If the ideas being trailed in today's press are as far as Labour are going to go in this afternoon's Pre-Budget Report, then it looks to be a very damp squib.
The two main suggestions are an emergency cut in VAT and a new high level of income tax after the next election.
I find it strange to agree with John Redwood, but his comments about the fruitlessness of the VAT change were, in my opinion, spot on.
The intention is supposedly to increase consumer confidence and get people to spend, but with the actual price cut being only around 2%, I cannot see how that will happen.
For example, an £11.99 CD or DVD will be around 25p cheaper. A £40 pair of jeans will have a pound off the current price tag - but with sales offering 20% off already, I cannot see what incentive this will offer, even if high street retailers decide to pass on the savings rather than just make a little extra profit for themselves.
It is only when you reach significant sums of money - £500 for a smart new television that the savings become noticeable, and, by then, who cares?
Plaid have already suggested a serious VAT cut from 17.5% to 5% on labour-intensive industries that would cheapen costs of necessary work such as housing renovations and make the price comparatively attractive - more than 10% cheaper than at the moment.

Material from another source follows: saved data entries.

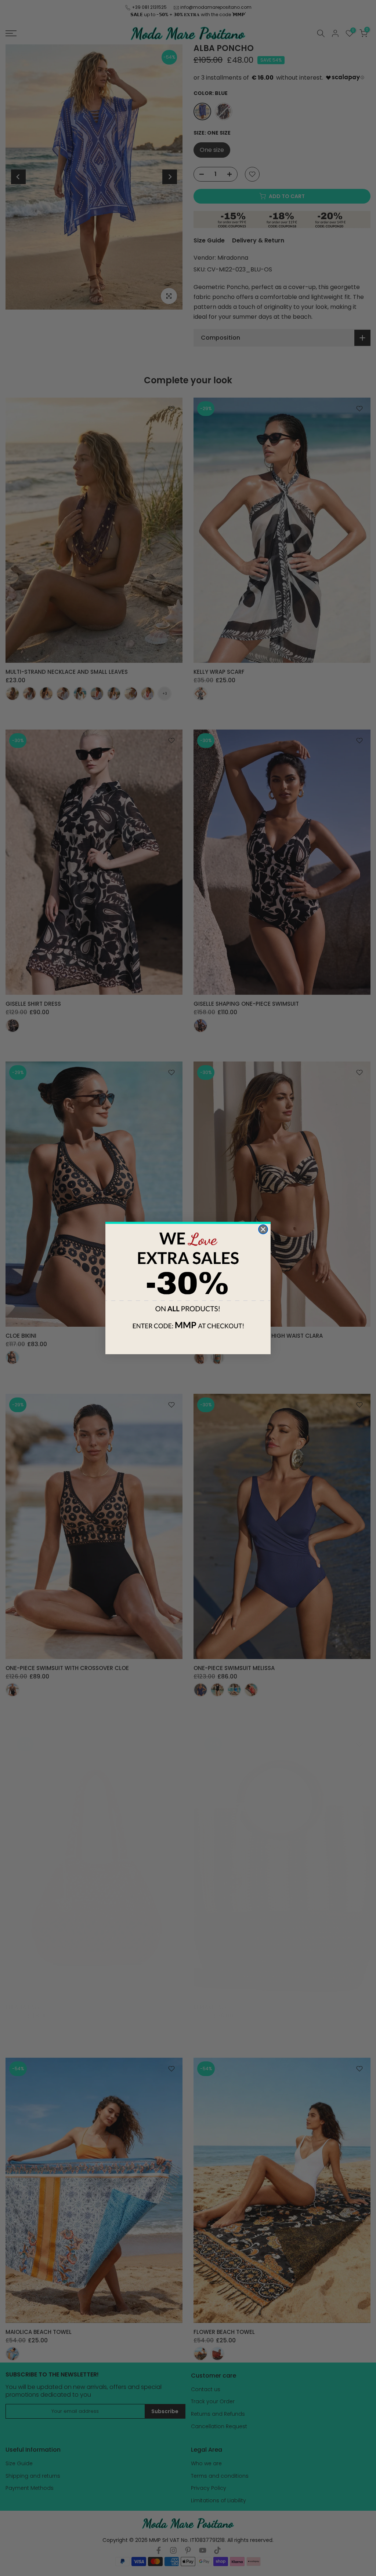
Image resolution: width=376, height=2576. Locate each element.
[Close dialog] (263, 1229)
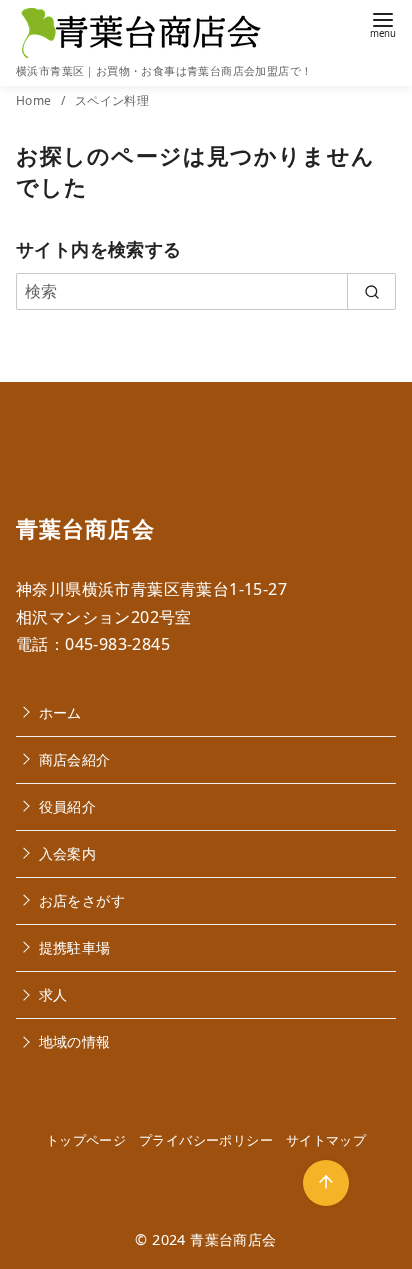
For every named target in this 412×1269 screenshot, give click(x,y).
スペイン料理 (112, 100)
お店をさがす (82, 900)
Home (35, 100)
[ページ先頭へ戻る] (326, 1183)
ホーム (60, 712)
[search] (371, 291)
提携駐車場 (75, 947)
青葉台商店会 (233, 1239)
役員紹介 (68, 806)
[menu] (383, 23)
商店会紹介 (75, 759)
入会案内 (68, 853)
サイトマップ (326, 1140)
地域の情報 (75, 1041)
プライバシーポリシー (206, 1140)
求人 (53, 994)
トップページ (86, 1140)
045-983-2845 (117, 644)
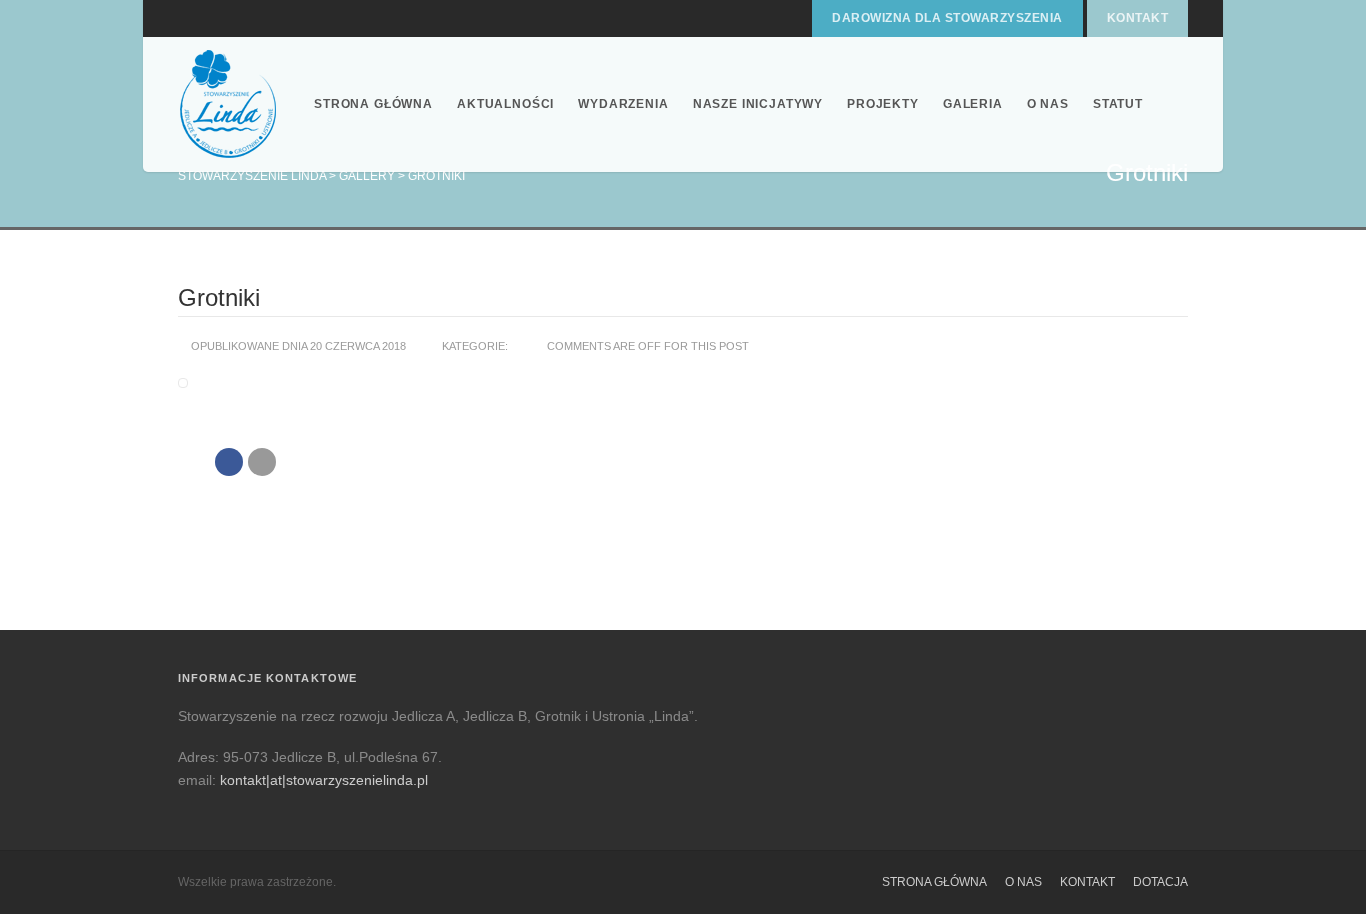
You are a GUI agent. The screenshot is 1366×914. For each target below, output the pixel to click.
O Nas (1048, 104)
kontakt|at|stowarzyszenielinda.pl (324, 780)
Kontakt (1137, 18)
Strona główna (373, 104)
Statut (1118, 104)
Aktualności (505, 104)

But if the government wants to make a real difference then they should be putting money in people's pockets and give them the chance to spend it.
For a not-dis-similar figure to the cost of the proposed VAT cut, the government could cut the amount of income tax paid by standard rate tax-payers and let that money filter through into the real economy, helping low-earning families and taking a good few people out of the tax trap altogether.

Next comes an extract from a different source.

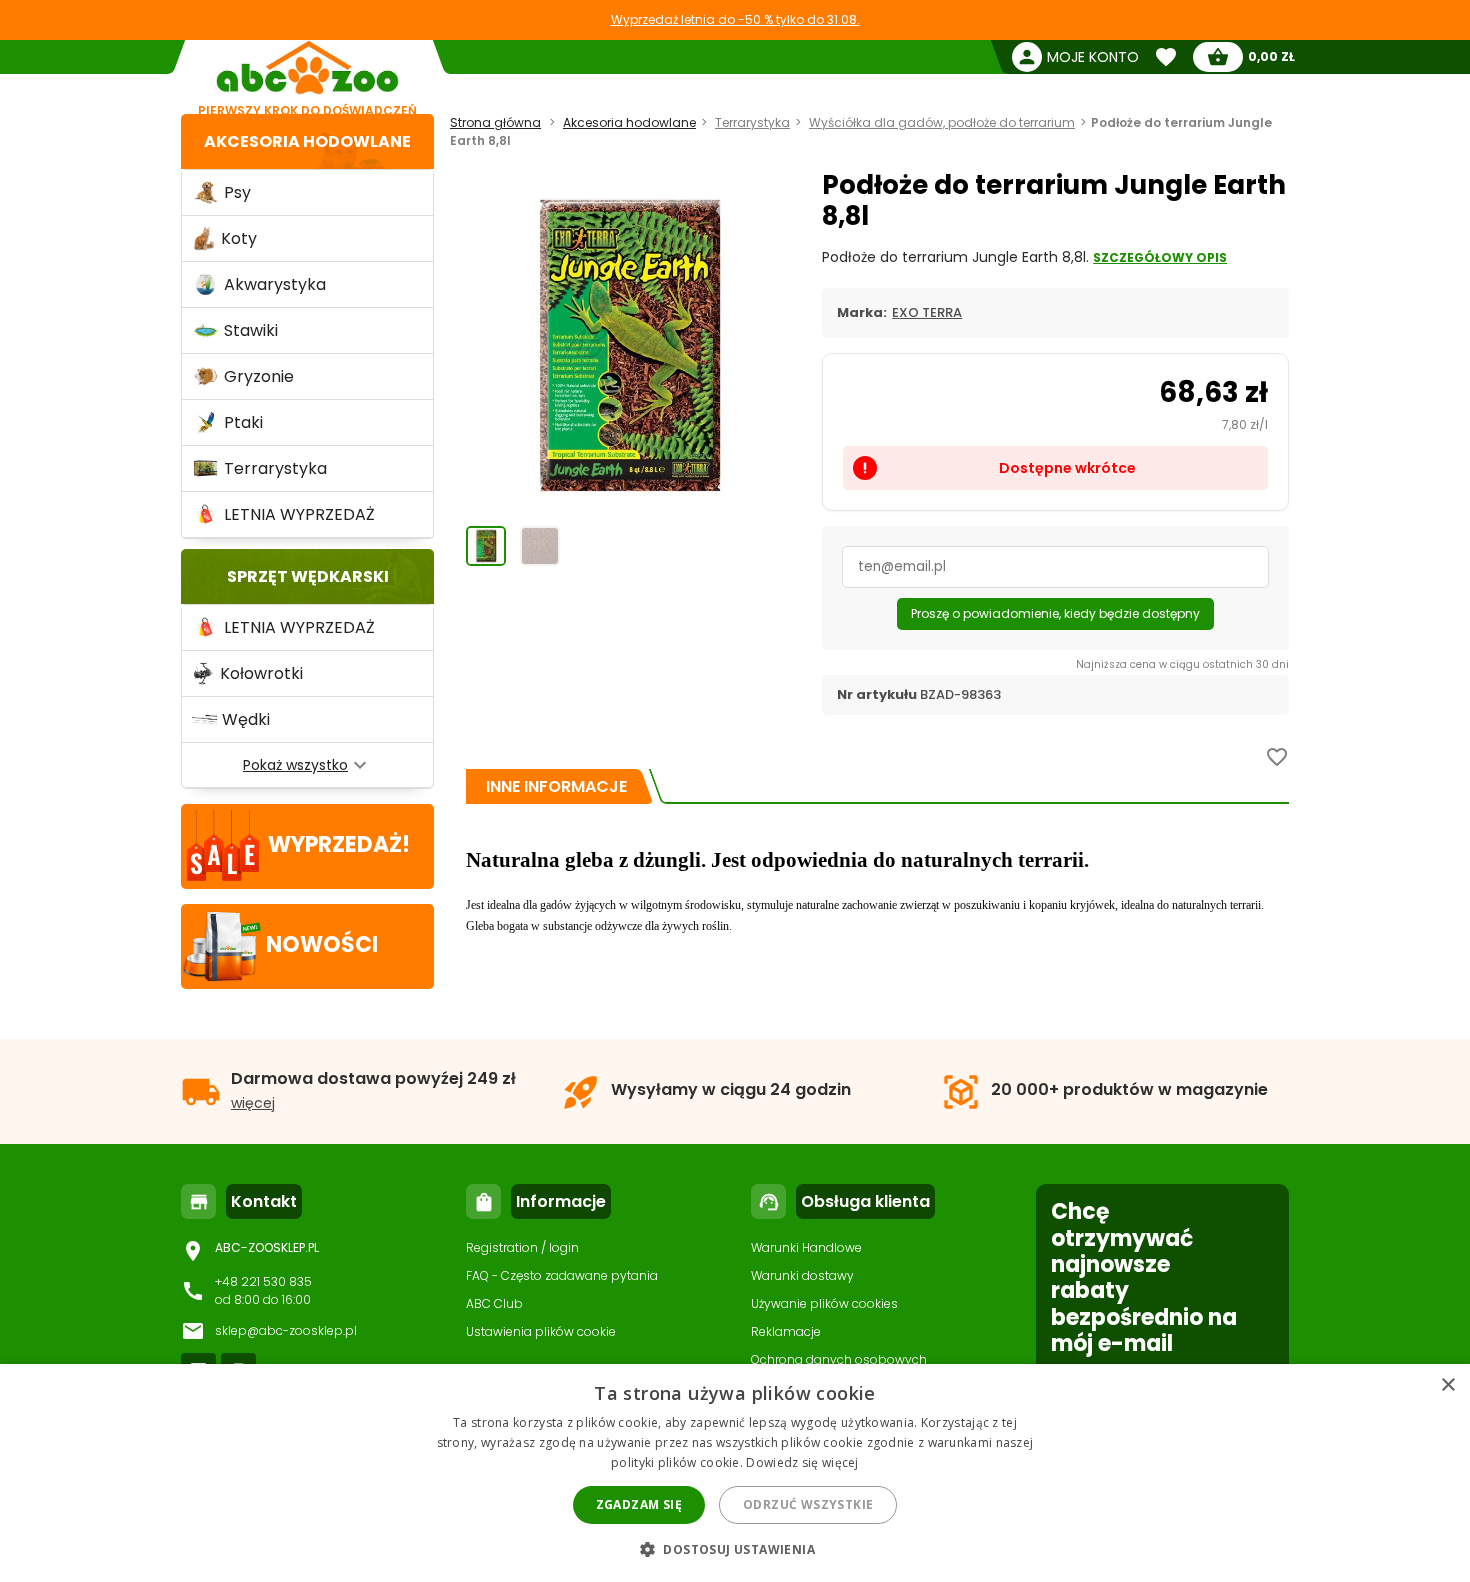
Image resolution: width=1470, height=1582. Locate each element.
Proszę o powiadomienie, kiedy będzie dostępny (1055, 613)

The headline-grabber this morning, though, is the proposed new rate of income tax for high earners - postponed until after the election.

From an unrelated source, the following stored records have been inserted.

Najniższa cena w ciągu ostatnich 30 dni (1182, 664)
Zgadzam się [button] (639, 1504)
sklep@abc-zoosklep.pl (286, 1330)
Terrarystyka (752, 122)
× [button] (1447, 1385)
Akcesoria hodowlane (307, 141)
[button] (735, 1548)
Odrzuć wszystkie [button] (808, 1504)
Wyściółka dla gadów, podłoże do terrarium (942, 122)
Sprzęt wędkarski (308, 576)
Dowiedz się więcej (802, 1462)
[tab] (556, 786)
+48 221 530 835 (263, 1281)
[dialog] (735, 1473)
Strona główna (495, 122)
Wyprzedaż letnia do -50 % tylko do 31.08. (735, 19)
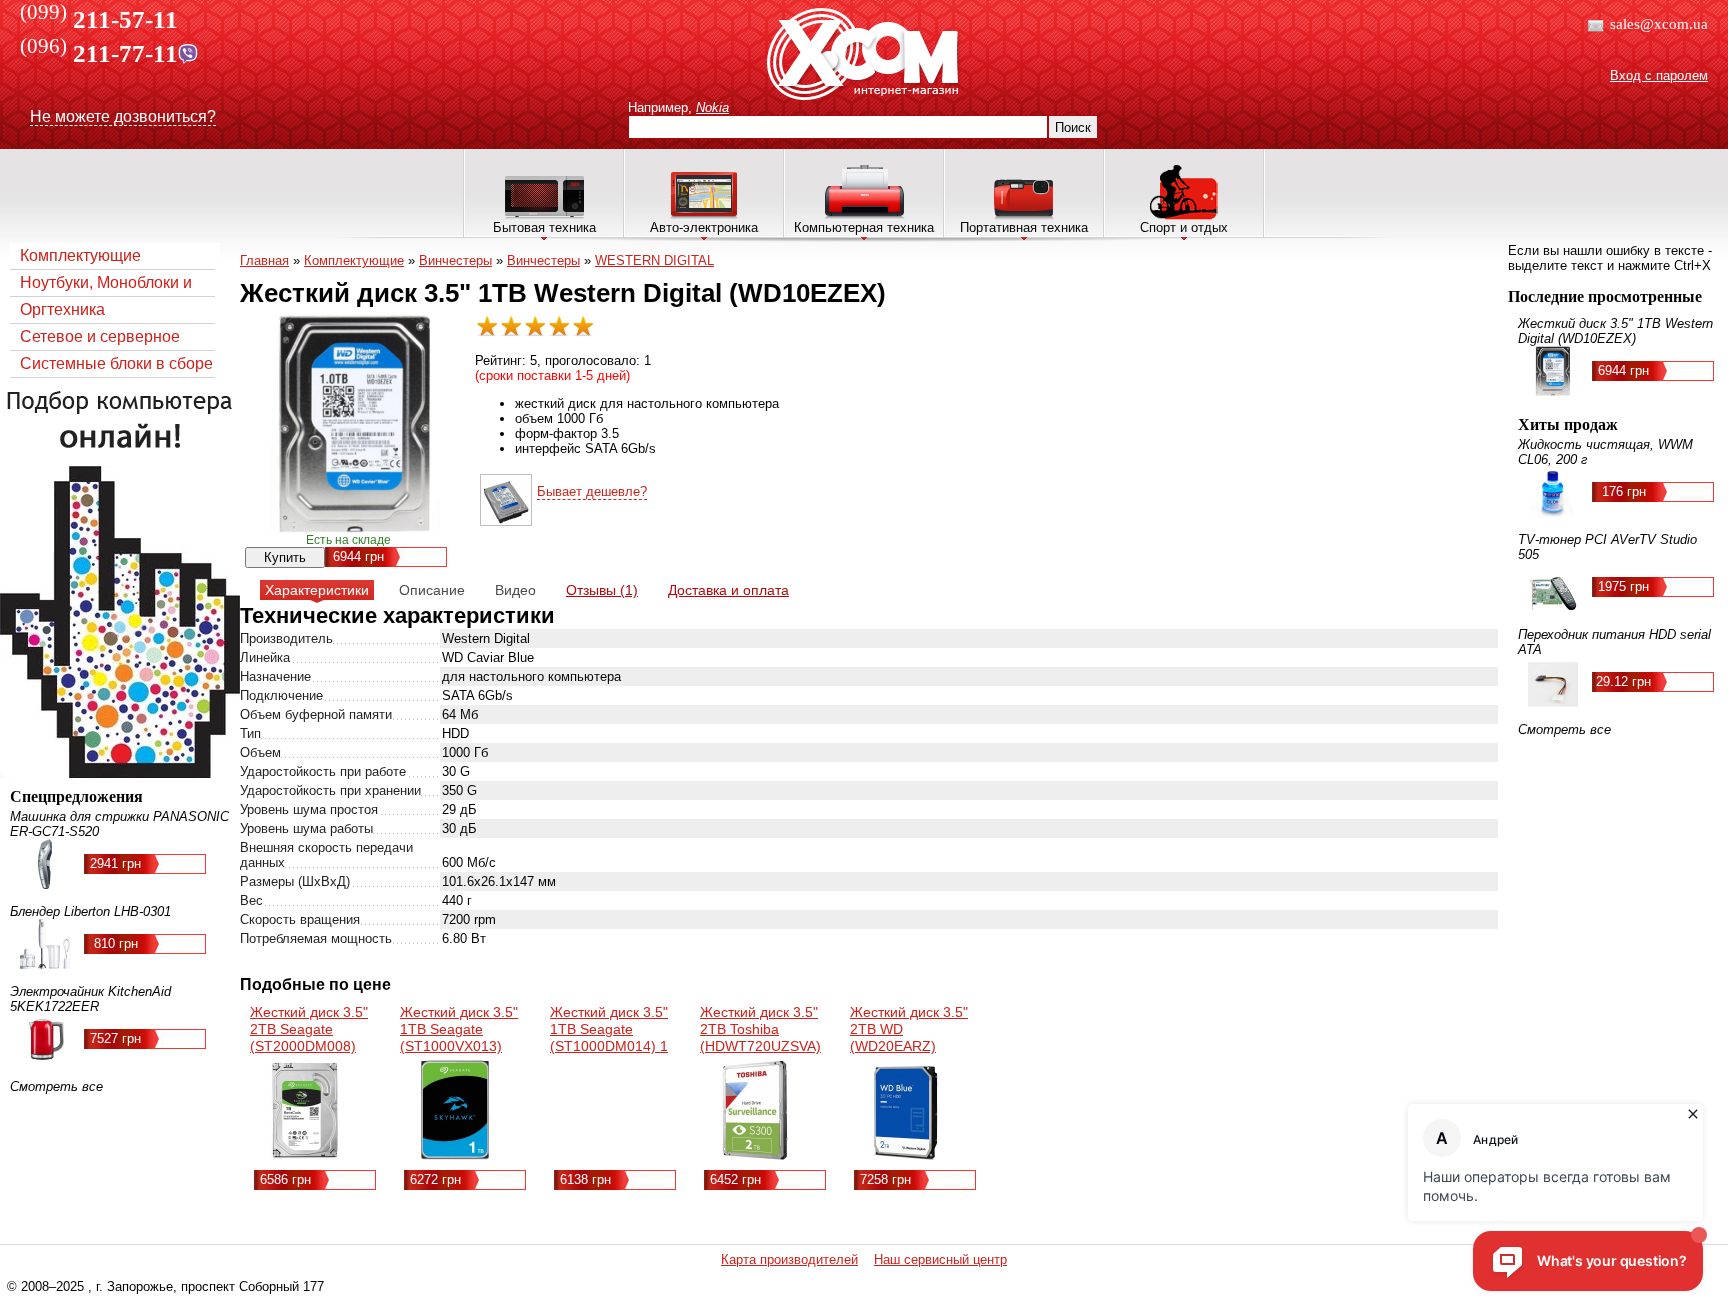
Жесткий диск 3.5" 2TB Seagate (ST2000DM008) (309, 1029)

Let's not pretend that this is anything to do with the current crisis - this is party politicking par excellence, a line in the sand that if the Tories dare to cross will see them hammered by Labour as being the party of the mega-rich.
The amount of money that will be raised by this is minimal. People who earn more than £150,000 per annum already have excellent and expensive accountants who are experts in tax planning and avoidance, so without additional compliance measures this is little more than a gesture.
If Labour were serious about this as a tax-raising scheme to balance a hopelessly overblown Budget, it would be set at 50%, rather than the middle of nowhere 45%, it would start at £100,000, and it would be introduced in the next financial year.
But they're not serious - they just want the Tories to say it's bad so that in spite of leading us into the recession they can claim that they are the party of the people, and the Conservatives the party of the Toffs.
Brown and Darling are fiddling while our economy burns.
Or will there be a surprise this afternoon?